Key to the GBIF portal is the crawling, processing and indexing of the content shared through the GBIF network, which is currently performed by the Harvesting and Indexing Toolkit (HIT). Today the HIT operates largely as follows:
- Synchronise with the registry to discover the technical endpoints
- Allow the administrator to schedule the harvest and process of an endpoint, as follows:
- Initiate a metadata request to discover the datasets at the endpoint
- For each resource initiate a request for the inventory of distinct scientific names
- Process the names into ranges
- Harvest the records by name range
- Process the harvested responses into tab delimited files
- Synchronise the tab delimited files with the database "verbatim" tables
- Process the "verbatim" tables into interpreted tables
Some of the limitations in this model include:
- The tight coupling between the HIT and the target DB mean we need to stop the harvesting when we are going to perform very expensive processing on the database
- Changes to the user interface for the HIT require the harvester to be stopped
- The user interface console is driven by the same machine that is crawling, meaning the UI becomes unresponsive periodically.
- The tight coupling between the HIT and the target DB preclude the option of storing in multiple datastores (as is current desire as we investigate enriching the occurrence store)
The HIT can be separated into the following distinct concerns:
- An administration console to allow the scheduling, oversight and diagnostics of crawlers
- Crawlers that harvest the content
- Synchronisers that interpret and persist the content into the target datastores
An event driven architecture would allow this to happen and overcome the current limitations.
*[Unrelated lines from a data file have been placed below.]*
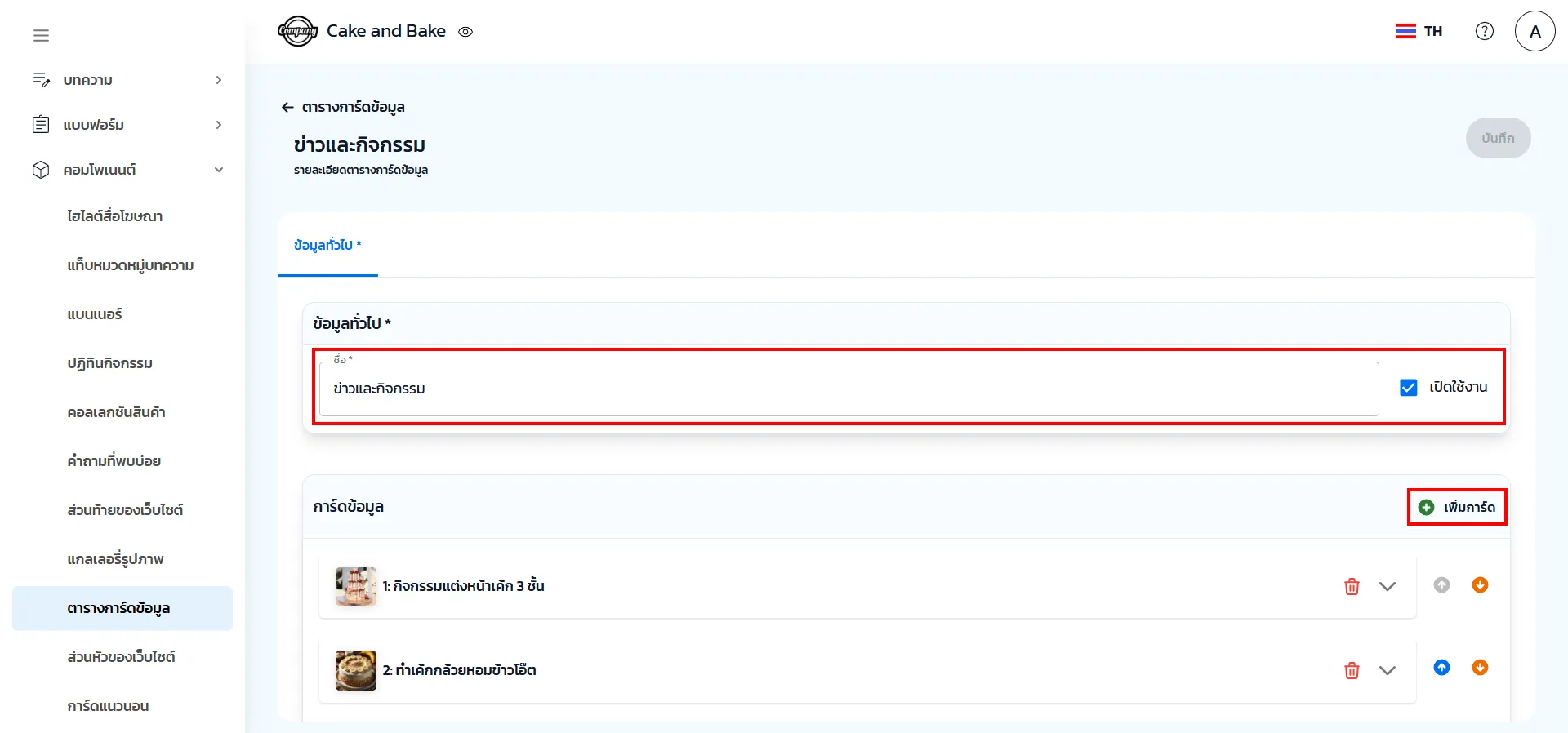Open the user avatar A icon
The image size is (1568, 733).
(x=1534, y=31)
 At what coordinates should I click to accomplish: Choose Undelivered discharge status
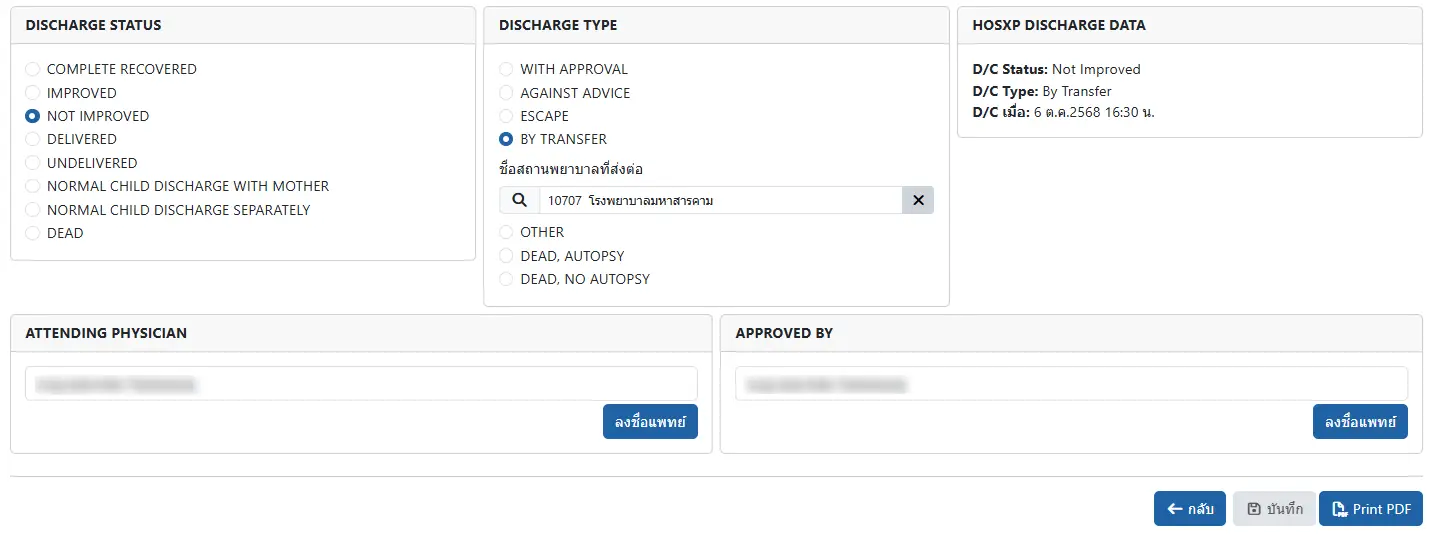[x=33, y=163]
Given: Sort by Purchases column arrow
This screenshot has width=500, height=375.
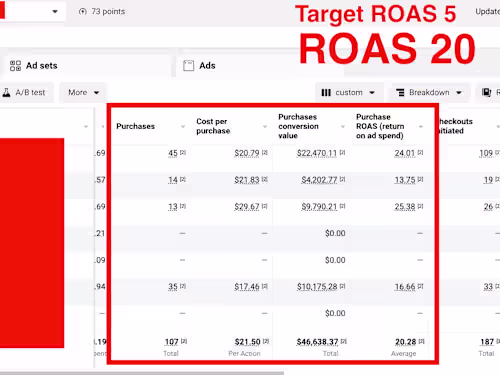Looking at the screenshot, I should pos(183,126).
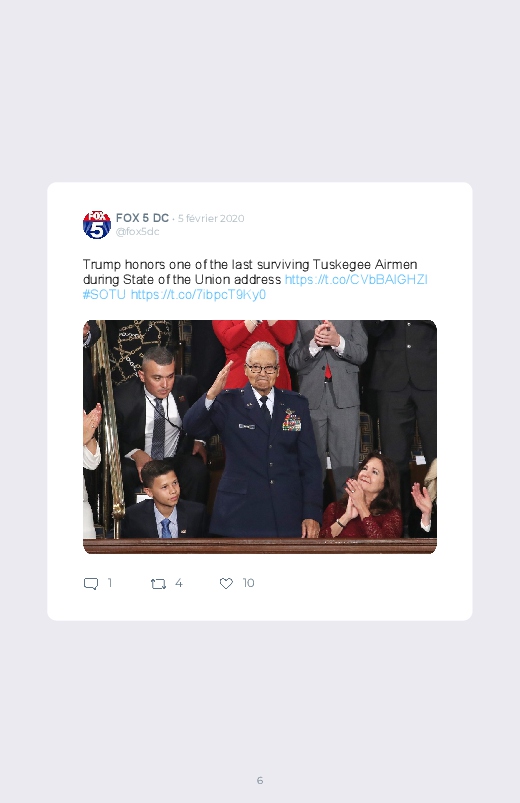Click the page number 6
520x803 pixels.
coord(260,780)
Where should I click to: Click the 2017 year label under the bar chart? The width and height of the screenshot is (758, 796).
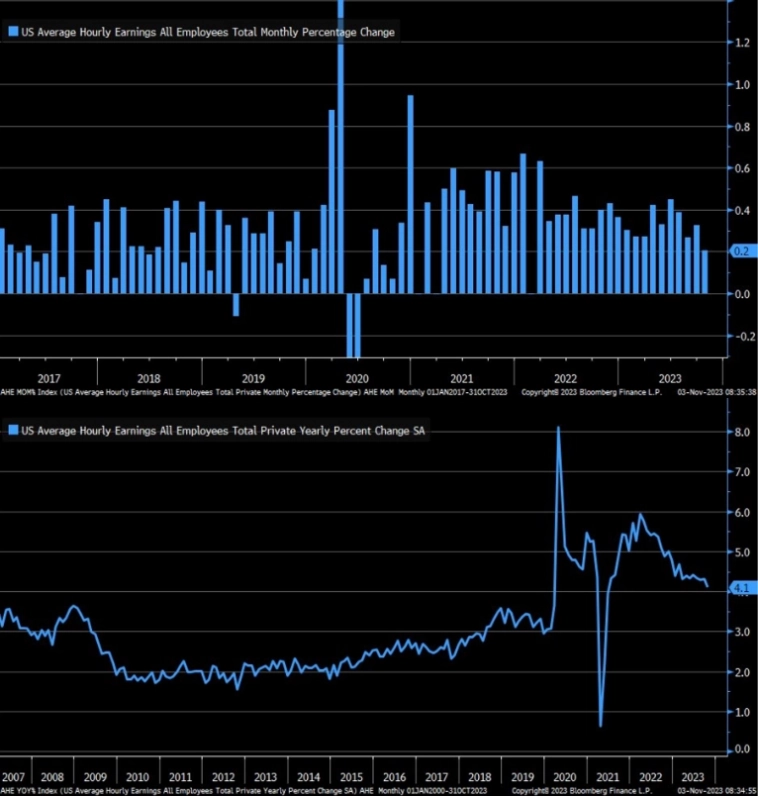tap(49, 379)
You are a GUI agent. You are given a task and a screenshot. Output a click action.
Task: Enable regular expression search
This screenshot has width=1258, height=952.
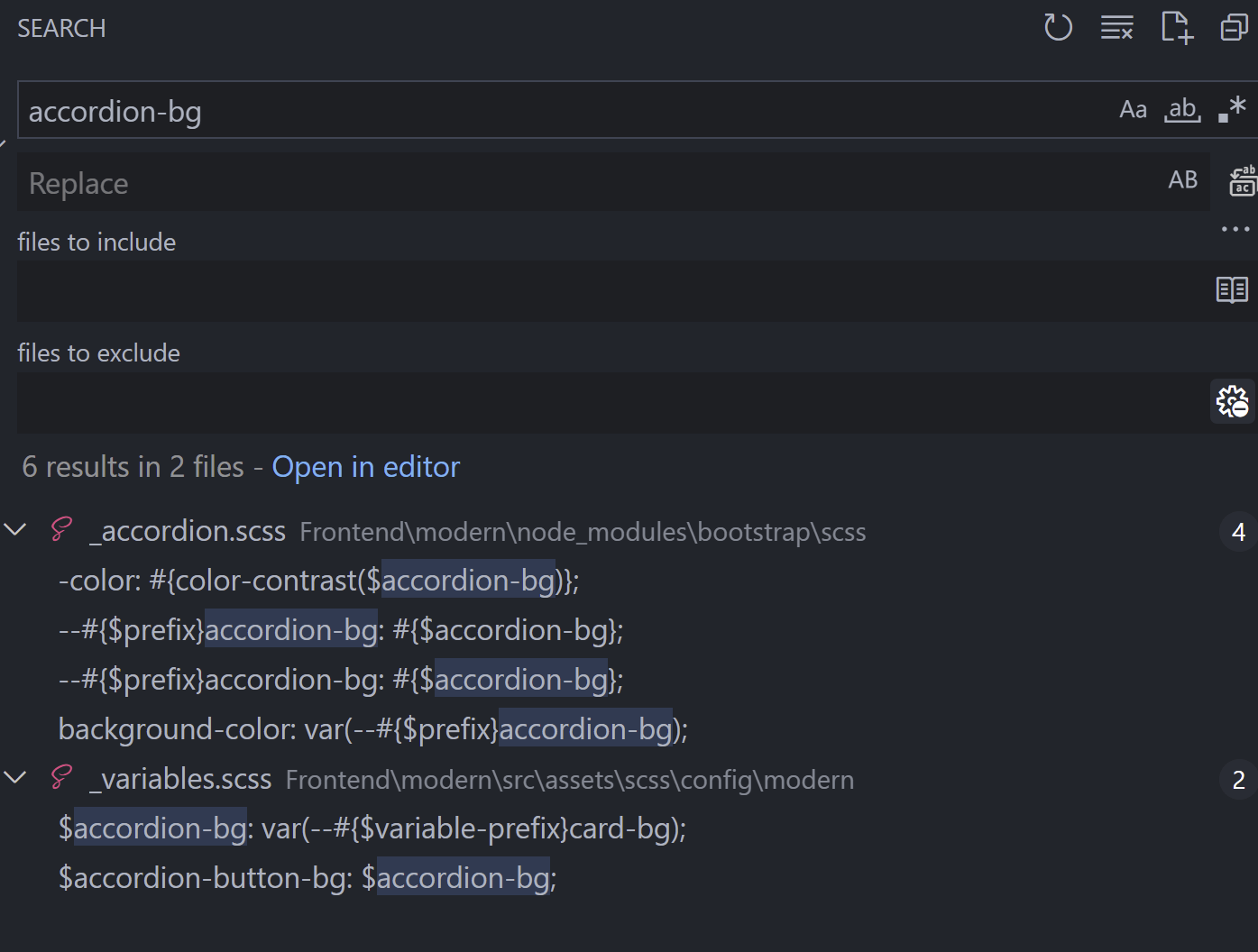tap(1232, 109)
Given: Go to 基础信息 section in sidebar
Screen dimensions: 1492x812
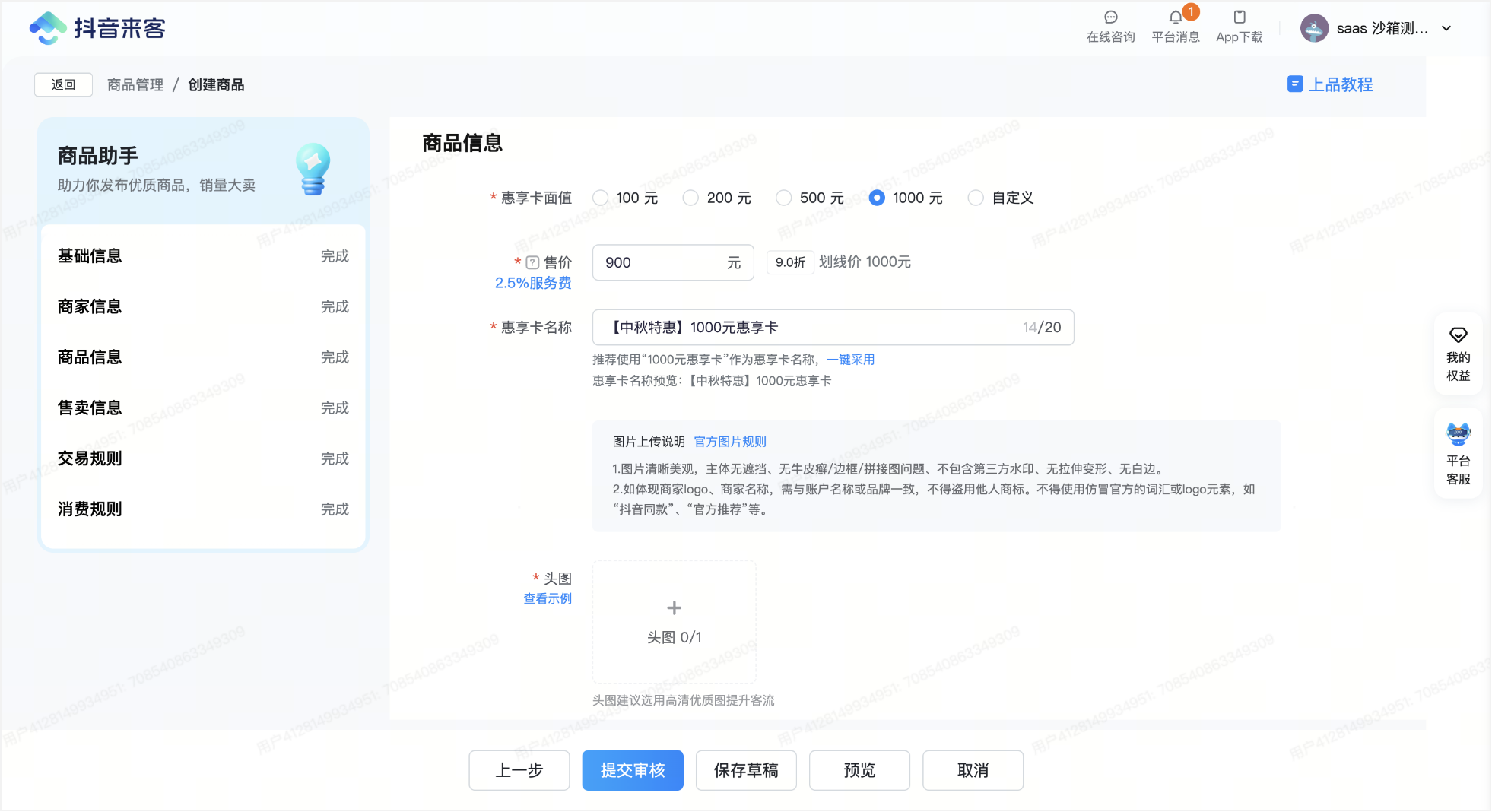Looking at the screenshot, I should pyautogui.click(x=90, y=256).
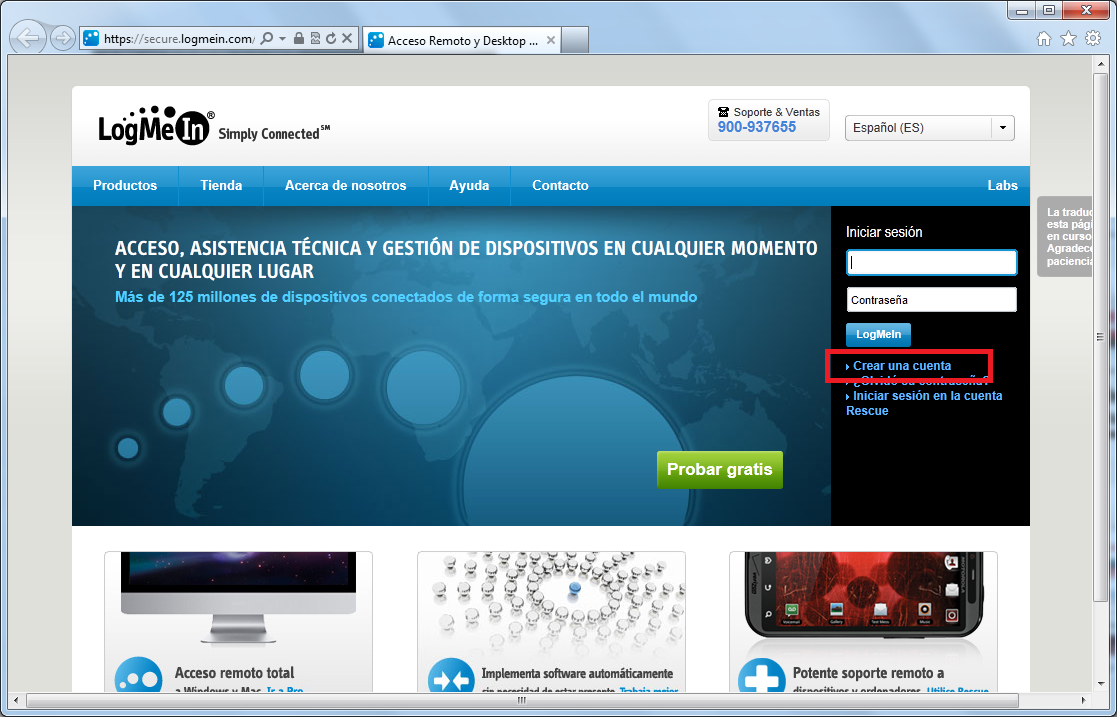Open Favorites with the star icon
The image size is (1117, 717).
point(1067,37)
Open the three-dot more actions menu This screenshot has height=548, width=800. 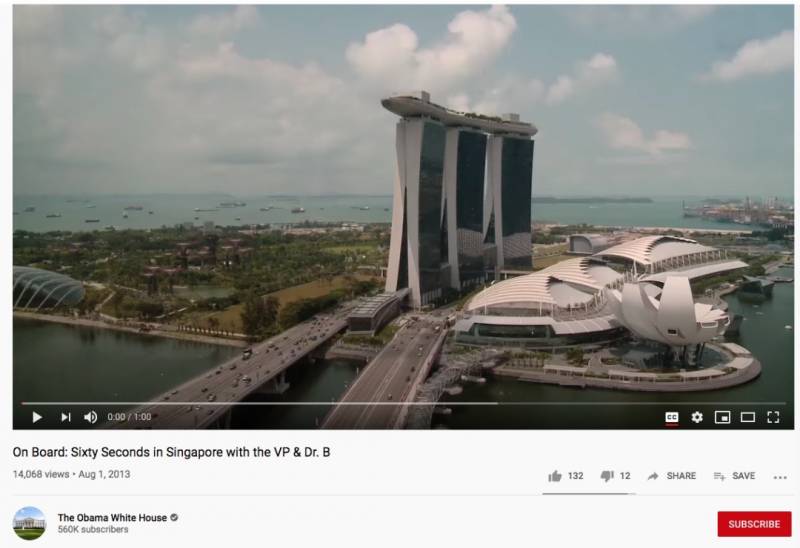point(780,477)
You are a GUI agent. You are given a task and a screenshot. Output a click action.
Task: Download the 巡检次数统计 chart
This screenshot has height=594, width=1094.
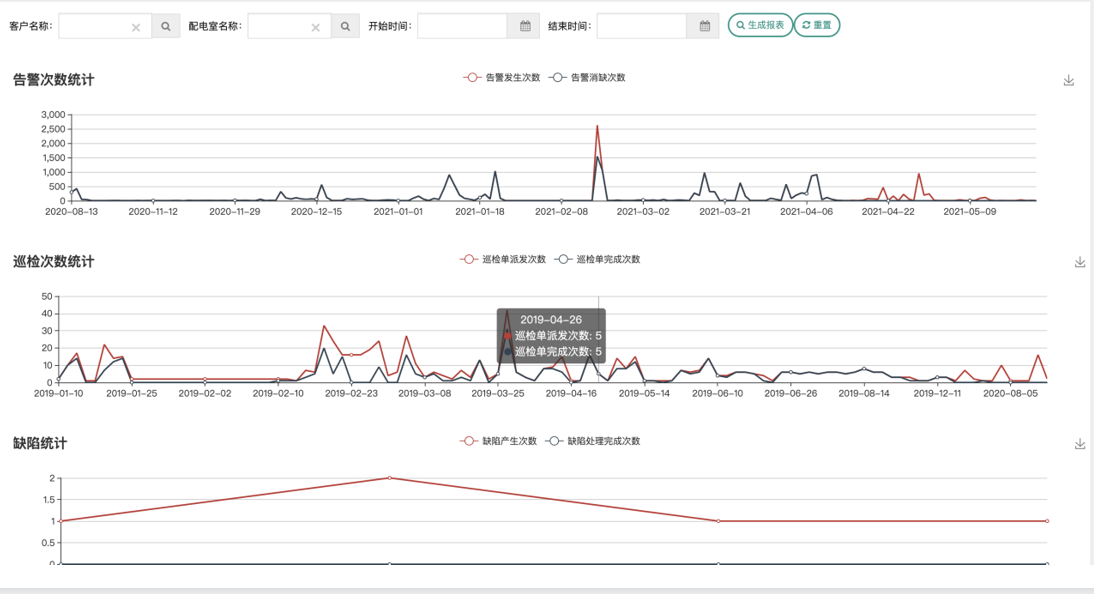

In this model, components can be deployed independently, and message each other through a queue when significant events occur . Subscribers to the queue determine what action if any to take on a per message basis. The architecture under research is shown:
In this depiction, the following sequence of events would occur:
- Through the Administration console, the administrator schedules the crawling of a resource.
- The scheduler broadcasts to the queue that the resource is to be crawled rather than spawning a crawler directly.
- When capacity allows, a crawler will act on this event and crawl the resource, storing to the filesystem as it goes. On each response message, the crawler will broadcast that the response is to be handled.
- Synchronizers will act on the new response messages and store them in the occurrence target stores. In the above depiction, there are actually 2 target stores, each of which would act on the message indicating there is new data to synchronise.
As an aside, during this exercise we are also investigating improvements in the following:
- The HIT (today) performs the metadata request, but does NOT update the registry with the datasets that are discovered, only the data portal. The GBIF registry is "dataset aware" for the datasets served through the Integrated Publishing Toolkit and ultimately we intend the registry to be able to reconcile the multiple identifiers associated with a dataset. For example, it should be possible in the future to synchronise with the like of the Biodiversity Collections Index which is a dataset level registry.
- The harvesting procedure is rather complex, with many points for failure; it involves inventories of scientific names, processing into ranges of names and a harvest based on the name ranges. Early tests suggest a more simpler approach of discrete name ranges [Aaa-Aaz, Aba-Abz ... Zza Zzz] yield better results.